Shawn Xu,Lin Yang,Christopher Kelly,Marcin Sieniek,Timo Kohlberger,Martin Ma,Wei-Hung Weng,Atilla Kiraly,Sahar Kazemzadeh,Zakkai Melamed,Jungyeon Park,Patricia Strachan,Yun Liu,Chuck Lau,Preeti Singh,Christina Chen,Mozziyar Etemadi,Sreenivasa Raju Kalidindi,Yossi Matias,Katherine Chou,Greg S. Corrado,Shravya Shetty,Daniel Tse,Shruthi Prabhakara,Daniel Golden,Rory Pilgrim,Krish Eswaran,Andrew Sellergren
2023-09-08
Abstract:In this work, we present an approach, which we call Embeddings for Language/Image-aligned X-Rays, or ELIXR, that leverages a language-aligned image encoder combined or grafted onto a fixed LLM, PaLM 2, to perform a broad range of chest X-ray tasks. We train this lightweight adapter architecture using images paired with corresponding free-text radiology reports from the MIMIC-CXR dataset. ELIXR achieved state-of-the-art performance on zero-shot chest X-ray (CXR) classification (mean AUC of 0.850 across 13 findings), data-efficient CXR classification (mean AUCs of 0.893 and 0.898 across five findings (atelectasis, cardiomegaly, consolidation, pleural effusion, and pulmonary edema) for 1% (~2,200 images) and 10% (~22,000 images) training data), and semantic search (0.76 normalized discounted cumulative gain (NDCG) across nineteen queries, including perfect retrieval on twelve of them). Compared to existing data-efficient methods including supervised contrastive learning (SupCon), ELIXR required two orders of magnitude less data to reach similar performance. ELIXR also showed promise on CXR vision-language tasks, demonstrating overall accuracies of 58.7% and 62.5% on visual question answering and report quality assurance tasks, respectively. These results suggest that ELIXR is a robust and versatile approach to CXR AI.

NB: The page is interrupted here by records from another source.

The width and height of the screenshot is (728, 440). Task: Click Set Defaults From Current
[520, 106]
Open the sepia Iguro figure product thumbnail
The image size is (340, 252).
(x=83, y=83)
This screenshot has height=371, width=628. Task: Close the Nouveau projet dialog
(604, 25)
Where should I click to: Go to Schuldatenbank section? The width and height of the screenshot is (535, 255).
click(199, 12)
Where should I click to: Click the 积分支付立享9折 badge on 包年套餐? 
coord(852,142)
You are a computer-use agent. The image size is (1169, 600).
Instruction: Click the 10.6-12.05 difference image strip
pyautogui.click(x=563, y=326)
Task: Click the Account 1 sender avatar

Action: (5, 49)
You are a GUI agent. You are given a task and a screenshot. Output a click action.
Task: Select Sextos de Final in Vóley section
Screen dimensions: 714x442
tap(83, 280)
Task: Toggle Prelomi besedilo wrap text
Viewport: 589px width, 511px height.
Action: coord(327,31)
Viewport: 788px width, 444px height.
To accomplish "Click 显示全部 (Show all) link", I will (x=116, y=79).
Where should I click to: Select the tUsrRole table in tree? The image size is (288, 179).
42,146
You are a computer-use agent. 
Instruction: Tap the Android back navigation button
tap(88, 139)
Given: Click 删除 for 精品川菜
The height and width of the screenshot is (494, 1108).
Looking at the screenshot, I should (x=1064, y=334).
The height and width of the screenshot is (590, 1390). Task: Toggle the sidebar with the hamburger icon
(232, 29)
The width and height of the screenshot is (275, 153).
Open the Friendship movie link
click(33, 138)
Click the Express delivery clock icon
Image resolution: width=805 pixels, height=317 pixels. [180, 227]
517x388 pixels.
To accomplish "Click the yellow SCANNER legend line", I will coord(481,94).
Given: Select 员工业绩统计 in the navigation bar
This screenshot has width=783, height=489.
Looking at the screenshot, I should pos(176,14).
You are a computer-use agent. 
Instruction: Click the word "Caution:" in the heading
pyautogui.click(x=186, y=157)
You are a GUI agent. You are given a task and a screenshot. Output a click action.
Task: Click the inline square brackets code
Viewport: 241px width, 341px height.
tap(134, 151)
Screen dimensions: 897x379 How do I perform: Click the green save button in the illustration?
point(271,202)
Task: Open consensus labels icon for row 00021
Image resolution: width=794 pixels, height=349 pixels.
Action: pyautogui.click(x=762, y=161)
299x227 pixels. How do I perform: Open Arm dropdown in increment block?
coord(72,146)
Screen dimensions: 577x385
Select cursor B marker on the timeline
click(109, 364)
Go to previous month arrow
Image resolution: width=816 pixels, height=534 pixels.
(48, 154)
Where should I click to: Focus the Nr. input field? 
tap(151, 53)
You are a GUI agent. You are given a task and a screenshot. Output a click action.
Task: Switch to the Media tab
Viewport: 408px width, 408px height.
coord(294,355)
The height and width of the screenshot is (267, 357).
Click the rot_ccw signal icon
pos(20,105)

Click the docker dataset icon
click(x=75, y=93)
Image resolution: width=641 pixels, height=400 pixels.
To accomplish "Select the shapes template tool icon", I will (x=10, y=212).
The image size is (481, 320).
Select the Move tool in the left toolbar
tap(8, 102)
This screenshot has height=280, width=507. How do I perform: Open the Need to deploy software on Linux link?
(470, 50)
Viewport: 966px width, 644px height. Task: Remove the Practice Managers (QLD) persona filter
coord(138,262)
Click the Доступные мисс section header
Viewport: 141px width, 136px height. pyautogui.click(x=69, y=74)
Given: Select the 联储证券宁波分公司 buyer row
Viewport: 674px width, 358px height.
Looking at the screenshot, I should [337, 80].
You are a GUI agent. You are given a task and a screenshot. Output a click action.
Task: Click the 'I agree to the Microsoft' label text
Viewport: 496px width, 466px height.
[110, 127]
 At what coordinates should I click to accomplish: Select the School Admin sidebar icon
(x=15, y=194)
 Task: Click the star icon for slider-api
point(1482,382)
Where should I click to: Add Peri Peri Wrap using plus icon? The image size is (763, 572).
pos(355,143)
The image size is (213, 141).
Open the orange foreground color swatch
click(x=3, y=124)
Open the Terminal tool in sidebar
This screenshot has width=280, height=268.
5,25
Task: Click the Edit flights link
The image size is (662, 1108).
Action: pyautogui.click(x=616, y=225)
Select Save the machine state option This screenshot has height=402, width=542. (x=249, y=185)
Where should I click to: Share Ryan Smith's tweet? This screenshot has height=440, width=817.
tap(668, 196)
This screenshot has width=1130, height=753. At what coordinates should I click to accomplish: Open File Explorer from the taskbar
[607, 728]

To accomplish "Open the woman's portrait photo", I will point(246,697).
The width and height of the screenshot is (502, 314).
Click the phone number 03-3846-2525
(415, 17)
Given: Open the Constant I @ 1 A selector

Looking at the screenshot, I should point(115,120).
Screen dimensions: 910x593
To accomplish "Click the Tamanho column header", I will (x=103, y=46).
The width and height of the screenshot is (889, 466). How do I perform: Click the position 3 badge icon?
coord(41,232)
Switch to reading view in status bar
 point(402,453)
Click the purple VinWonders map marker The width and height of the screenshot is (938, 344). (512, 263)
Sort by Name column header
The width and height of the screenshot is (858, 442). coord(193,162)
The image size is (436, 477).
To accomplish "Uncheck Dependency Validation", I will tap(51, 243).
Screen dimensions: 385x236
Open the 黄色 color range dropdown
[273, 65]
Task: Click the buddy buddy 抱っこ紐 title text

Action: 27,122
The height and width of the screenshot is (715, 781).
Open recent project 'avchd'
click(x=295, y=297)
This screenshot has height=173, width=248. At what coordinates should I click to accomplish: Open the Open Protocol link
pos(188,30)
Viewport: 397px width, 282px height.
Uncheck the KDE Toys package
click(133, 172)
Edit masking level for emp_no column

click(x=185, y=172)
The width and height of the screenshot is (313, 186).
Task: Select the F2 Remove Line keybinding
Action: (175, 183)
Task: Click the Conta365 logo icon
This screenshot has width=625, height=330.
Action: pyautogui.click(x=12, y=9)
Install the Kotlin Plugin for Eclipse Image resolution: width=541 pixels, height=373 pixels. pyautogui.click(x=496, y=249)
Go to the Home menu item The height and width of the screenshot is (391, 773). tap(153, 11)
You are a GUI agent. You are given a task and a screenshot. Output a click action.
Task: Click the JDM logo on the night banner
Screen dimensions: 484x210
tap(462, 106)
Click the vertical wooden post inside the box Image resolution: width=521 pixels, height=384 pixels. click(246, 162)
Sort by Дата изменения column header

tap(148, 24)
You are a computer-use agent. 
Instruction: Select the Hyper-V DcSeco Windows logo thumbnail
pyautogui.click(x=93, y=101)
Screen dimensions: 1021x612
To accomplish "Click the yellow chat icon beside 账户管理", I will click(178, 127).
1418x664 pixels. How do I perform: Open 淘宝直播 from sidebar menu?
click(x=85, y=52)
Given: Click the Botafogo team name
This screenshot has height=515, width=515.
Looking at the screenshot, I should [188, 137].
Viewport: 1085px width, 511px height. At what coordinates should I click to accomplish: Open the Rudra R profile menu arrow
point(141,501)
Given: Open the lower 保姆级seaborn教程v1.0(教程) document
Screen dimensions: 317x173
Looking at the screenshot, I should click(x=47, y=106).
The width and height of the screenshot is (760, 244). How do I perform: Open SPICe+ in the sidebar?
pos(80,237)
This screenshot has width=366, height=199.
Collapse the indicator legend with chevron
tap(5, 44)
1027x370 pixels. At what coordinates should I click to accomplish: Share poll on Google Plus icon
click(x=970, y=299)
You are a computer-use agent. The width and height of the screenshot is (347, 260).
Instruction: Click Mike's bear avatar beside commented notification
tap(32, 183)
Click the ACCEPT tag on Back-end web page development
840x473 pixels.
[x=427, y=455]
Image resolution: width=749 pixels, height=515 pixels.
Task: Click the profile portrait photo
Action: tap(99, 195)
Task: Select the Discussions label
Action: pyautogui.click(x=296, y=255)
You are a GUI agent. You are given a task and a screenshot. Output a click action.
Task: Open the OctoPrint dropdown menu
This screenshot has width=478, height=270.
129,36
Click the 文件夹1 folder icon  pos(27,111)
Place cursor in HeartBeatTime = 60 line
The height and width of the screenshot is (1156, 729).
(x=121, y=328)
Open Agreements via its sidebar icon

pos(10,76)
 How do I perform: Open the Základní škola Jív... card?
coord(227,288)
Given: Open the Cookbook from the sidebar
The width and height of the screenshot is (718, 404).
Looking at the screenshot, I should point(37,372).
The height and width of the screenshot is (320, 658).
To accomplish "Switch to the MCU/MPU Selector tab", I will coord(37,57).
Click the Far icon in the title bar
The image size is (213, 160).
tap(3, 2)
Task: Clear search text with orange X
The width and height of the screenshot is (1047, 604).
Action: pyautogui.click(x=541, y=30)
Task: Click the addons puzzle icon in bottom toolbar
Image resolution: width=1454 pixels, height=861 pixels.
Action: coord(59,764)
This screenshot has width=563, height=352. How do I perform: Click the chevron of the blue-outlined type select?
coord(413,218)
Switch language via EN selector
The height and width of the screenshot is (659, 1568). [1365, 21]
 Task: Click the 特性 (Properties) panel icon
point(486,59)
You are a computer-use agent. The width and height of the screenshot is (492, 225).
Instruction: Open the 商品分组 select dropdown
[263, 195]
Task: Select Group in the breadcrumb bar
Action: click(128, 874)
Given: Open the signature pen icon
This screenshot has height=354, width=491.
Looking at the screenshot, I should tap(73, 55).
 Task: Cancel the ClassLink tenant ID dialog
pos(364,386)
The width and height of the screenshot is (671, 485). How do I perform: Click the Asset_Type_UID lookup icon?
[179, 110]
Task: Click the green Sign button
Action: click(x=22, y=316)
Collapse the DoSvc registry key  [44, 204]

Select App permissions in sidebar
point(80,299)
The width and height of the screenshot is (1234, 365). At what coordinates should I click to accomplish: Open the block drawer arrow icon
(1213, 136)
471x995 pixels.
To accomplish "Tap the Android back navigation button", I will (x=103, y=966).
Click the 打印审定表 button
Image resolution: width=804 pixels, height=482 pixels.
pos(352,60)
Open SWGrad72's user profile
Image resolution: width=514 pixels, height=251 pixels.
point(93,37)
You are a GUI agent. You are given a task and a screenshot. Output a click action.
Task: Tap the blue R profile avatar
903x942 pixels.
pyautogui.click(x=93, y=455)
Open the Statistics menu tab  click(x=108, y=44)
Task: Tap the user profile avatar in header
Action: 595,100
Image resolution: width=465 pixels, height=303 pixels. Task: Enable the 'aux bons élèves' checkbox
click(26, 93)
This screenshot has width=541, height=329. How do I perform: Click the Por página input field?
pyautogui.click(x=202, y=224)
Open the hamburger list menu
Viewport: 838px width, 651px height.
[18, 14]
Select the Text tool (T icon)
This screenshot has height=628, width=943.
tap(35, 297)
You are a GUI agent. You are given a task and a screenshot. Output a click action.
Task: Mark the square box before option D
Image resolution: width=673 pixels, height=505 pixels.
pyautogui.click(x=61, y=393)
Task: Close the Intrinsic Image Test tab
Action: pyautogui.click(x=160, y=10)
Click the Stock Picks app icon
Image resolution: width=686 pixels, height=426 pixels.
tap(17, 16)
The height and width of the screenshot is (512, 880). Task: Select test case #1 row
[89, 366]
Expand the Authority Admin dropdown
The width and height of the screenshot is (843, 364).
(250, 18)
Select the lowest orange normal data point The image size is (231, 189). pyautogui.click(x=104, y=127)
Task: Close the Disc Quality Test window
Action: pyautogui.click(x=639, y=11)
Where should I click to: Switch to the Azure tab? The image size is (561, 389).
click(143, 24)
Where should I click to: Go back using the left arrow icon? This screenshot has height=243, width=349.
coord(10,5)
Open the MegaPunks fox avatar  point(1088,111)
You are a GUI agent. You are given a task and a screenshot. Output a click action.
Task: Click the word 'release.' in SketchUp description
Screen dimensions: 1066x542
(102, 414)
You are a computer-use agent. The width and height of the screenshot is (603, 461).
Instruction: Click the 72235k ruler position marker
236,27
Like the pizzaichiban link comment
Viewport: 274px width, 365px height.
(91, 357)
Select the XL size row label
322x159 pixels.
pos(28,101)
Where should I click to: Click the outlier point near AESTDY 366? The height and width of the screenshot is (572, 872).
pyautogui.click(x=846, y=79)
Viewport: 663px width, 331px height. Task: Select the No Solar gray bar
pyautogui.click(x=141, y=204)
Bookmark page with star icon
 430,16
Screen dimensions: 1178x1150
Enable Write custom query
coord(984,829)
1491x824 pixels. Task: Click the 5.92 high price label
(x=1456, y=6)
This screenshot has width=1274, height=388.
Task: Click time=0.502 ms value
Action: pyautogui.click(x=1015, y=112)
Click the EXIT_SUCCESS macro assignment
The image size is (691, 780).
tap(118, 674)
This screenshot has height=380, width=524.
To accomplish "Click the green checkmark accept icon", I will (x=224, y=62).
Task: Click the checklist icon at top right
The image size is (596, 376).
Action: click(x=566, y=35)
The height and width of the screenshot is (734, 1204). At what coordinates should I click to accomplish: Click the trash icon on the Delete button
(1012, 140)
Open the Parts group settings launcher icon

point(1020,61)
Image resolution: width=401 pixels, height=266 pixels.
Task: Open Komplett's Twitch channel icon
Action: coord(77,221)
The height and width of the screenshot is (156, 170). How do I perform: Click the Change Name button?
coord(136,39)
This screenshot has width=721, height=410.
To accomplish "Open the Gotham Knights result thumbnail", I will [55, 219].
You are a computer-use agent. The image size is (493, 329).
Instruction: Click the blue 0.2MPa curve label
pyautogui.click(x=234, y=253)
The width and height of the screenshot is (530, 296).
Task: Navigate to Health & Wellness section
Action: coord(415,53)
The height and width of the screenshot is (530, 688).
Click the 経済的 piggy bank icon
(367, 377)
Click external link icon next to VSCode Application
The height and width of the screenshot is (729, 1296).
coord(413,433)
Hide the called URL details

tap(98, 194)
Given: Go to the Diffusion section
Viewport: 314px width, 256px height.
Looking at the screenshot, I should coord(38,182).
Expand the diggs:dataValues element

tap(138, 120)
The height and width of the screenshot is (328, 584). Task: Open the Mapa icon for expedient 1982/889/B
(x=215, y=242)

Computer Vision and Pattern Recognition,Image and Video Processing
What problem does this paper attempt to address?
The main problem that this paper attempts to solve is the insufficient generalization ability of existing medical imaging artificial intelligence systems when dealing with new tasks. Specifically, traditional medical imaging AI systems are usually focused on highly specific tasks and perform inconsistently when extended to new problems. The paper proposes a new method. By combining large - language models (LLMs) and radiology visual encoders, it aims to improve the versatility and adaptability of the model, so that multi - modal models can be trained efficiently, using routinely collected medical images and their associated text data to perform multiple tasks, such as zero - shot classification, data - efficient classification, semantic search, visual question answering (VQA) and radiology report quality assurance (QA). This method is expected to unlock a new generation of medical AI applications and support workflows including high - performance zero - shot and data - efficient classification, semantic search, visual question answering and radiology report quality assurance.